The American Society of Plastic Surgeons Supports National Breast Cancer Awareness Month

For Immediate Release: September 30, 2003

ARLINGTON HEIGHTS, Ill. – There’s encouraging news about the progress being made in breast cancer care. Working hand in hand with cancer surgeons, plastic surgeons are giving breast cancer patients the most natural-looking breast possible, often making a diagnosis of breast cancer easier to bear. The skin-sparing mastectomy with immediate reconstruction has become one treatment option that is changing breast cancer care.

The procedure requires the patient’s surgical team to work in tandem. The plastic surgeon consults with the cancer surgeon to mark where the incisions should be made for an optimal cosmetic outcome.

After the cancer surgeon removes the cancerous breast tissue, leaving most of the overlying skin, the plastic surgeon takes tissue from another area of the patients’ body, commonly the abdomen or back and replaces it in the area where breast tissue was removed. This skin-sparing mastectomy serves as an alternative to a mastectomy where the breast tissue and all the skin is removed.

“We’ve come a long way in breast cancer treatment,” explains the President of the American Society of Plastic Surgeons (ASPS) James H. Wells, MD. “A mastectomy began as surgery where everything in the breast area was surgically removed, later more muscle was left, now more skin is left so that patients have more choices.”

Because the skin-sparing mastectomy has become an accepted breast cancer treatment, new innovations in the technique are continually being studied. In a recent study in Plastic and Reconstructive Surgery, the official medical journal of the ASPS, a new skin-sparing approach was introduced for slim, small-breasted patients who often don’t have extra tissue necessary for the traditional skin-sparring reconstruction.
++++++++++
Activity 1: In the press release on breast cancer care, reproduce the stretch from "The procedure requires" through "skin is removed.", putting "thigh" in place of "abdomen".
Activity 2:
Answer these questions from the press release on breast cancer care:
(a) On what date was it issued for immediate release?
(b) Who is named as President of the American Society of Plastic Surgeons?
(c) In which journal did the recent study appear?
Activity 3: Carry on the press release on breast cancer care from the point where it ends.

Extracted data:
++++++++++
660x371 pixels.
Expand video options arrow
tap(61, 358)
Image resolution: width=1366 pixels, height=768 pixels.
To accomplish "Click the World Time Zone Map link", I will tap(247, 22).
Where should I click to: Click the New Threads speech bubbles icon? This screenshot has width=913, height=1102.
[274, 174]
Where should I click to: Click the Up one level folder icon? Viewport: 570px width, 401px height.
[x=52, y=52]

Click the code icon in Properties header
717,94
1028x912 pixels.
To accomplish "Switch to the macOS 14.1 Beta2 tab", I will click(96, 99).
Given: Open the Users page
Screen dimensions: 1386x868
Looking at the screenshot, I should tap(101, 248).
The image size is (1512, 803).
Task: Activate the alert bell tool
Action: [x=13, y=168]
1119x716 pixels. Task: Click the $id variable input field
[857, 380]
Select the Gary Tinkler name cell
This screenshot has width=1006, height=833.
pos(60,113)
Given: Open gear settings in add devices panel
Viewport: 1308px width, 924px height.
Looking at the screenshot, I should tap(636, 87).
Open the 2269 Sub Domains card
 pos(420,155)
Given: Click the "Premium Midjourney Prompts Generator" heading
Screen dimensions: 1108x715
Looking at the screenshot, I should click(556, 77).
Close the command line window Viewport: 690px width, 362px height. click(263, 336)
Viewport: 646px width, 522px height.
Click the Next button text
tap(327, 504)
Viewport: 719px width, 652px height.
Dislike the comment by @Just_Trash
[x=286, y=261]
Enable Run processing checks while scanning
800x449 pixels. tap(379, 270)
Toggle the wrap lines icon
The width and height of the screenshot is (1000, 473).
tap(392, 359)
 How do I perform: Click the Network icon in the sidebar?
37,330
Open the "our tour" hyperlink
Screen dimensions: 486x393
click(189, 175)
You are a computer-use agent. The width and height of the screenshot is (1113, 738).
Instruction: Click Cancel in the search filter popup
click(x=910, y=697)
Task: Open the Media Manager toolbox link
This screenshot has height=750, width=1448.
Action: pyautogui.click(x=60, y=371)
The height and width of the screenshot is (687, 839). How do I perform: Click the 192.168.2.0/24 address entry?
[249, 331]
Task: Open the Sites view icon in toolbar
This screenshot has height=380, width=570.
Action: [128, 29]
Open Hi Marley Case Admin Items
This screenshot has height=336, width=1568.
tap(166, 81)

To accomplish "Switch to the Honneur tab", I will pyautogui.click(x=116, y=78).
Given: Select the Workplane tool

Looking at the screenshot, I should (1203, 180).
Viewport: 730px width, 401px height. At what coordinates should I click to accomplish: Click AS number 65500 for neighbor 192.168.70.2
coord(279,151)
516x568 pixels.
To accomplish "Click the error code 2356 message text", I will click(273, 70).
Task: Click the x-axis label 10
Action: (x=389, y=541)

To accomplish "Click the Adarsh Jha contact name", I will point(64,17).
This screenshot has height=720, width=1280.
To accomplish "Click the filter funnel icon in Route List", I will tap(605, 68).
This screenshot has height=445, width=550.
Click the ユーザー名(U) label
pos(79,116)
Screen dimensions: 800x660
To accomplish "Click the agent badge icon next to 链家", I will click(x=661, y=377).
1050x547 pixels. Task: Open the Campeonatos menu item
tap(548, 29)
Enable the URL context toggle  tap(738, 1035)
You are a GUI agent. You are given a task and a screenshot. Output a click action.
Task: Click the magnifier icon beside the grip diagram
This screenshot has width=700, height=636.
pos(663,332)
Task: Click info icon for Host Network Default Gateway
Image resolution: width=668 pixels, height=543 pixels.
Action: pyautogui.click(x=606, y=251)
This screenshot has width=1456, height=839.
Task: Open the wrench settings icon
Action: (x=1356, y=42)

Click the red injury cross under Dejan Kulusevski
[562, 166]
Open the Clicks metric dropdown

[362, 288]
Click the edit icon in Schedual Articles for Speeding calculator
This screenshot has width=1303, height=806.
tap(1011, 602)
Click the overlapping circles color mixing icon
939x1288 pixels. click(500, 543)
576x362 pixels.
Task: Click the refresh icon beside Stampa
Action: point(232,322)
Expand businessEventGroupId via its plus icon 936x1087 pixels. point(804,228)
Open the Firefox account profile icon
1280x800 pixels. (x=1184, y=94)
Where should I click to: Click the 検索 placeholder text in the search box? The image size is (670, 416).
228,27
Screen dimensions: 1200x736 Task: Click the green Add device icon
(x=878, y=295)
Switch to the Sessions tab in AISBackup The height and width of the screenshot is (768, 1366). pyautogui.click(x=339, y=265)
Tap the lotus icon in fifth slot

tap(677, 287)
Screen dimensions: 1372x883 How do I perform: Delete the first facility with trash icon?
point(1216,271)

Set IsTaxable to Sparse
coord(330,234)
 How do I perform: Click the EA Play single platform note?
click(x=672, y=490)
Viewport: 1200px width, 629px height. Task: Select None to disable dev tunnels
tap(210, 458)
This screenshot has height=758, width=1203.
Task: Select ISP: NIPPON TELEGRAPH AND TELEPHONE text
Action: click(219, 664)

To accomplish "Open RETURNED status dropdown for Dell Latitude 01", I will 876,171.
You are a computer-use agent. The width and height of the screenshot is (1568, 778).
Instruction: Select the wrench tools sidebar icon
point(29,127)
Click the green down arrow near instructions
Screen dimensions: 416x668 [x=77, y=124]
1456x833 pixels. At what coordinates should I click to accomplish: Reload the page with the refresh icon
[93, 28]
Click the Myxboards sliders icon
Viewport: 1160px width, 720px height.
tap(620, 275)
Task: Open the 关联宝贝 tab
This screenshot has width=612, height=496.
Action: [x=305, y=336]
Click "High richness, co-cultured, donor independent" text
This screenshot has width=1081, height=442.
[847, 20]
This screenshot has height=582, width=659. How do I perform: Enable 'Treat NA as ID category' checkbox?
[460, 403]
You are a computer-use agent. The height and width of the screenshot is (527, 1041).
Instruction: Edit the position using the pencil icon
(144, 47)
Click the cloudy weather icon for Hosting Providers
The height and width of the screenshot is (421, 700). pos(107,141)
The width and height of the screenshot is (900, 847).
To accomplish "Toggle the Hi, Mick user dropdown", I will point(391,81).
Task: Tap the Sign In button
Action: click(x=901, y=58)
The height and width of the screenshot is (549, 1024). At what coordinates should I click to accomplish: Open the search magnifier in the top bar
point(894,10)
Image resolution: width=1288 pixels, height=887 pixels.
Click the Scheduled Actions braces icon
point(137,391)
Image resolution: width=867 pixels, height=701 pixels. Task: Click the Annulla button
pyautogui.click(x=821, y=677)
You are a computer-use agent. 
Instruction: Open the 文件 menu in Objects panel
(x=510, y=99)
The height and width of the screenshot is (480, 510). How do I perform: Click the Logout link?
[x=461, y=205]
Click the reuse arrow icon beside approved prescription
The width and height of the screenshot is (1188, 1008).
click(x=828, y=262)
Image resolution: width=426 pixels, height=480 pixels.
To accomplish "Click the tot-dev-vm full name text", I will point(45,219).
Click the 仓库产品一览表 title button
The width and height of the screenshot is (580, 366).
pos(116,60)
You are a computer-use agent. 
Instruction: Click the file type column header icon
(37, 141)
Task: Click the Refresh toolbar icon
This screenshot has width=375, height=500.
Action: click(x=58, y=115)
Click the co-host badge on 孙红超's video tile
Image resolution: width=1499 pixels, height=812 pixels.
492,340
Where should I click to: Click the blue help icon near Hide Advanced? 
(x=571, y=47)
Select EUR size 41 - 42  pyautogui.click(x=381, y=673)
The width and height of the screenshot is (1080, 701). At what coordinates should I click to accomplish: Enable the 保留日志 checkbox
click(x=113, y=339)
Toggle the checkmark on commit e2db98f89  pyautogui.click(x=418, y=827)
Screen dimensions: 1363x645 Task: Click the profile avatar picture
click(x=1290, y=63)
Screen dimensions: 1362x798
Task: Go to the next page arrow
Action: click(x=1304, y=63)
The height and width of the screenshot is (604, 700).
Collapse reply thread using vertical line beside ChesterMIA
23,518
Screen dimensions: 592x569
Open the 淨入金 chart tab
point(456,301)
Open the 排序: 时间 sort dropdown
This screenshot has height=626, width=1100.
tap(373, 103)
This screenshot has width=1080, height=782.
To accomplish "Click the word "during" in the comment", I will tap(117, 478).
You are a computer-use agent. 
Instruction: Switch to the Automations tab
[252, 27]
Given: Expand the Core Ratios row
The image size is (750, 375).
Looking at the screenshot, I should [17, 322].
++++++++++
Expected answer 1:
The procedure requires the patient’s surgical team to work in tandem. The plastic surgeon consults with the cancer surgeon to mark where the incisions should be made for an optimal cosmetic outcome.

After the cancer surgeon removes the cancerous breast tissue, leaving most of the overlying skin, the plastic surgeon takes tissue from another area of the patients’ body, commonly the thigh or back and replaces it in the area where breast tissue was removed. This skin-sparing mastectomy serves as an alternative to a mastectomy where the breast tissue and all the skin is removed.

Expected answer 2:
(a) September 30, 2003
(b) James H. Wells, MD
(c) Plastic and Reconstructive Surgery

Expected answer 3:
This technique gives smaller women, who opt for reconstruction with an implant a technique that will leave an unnoticeable scar and a great cosmetic result,” reports the study’s co-author Bryant Toth, MD, San Francisco.

Dr. Wells reminds breast cancer patients interested in breast reconstruction to research all of their options. “If your cancer surgeon does not regularly work with a plastic surgeon they may not have the resources to provide all reconstructive information to you,” says Dr. Wells. “When discussing reconstruction techniques with your surgical team, if a skin-sparing mastectomy is not discussed, make sure to ask about it.”

The American Society of Plastic Surgeons is the largest organization of board-certified plastic surgeons in the world. With more than 6,000 members, the society is recognized as a leading authority and information source on cosmetic and reconstructive plastic surgery. ASPS comprises 94 percent of all board-certified plastic surgeons in the United States. Founded in 1931, the society represents physicians certified by The American Board of Plastic Surgery or The Royal College of Physicians and Surgeons of Canada.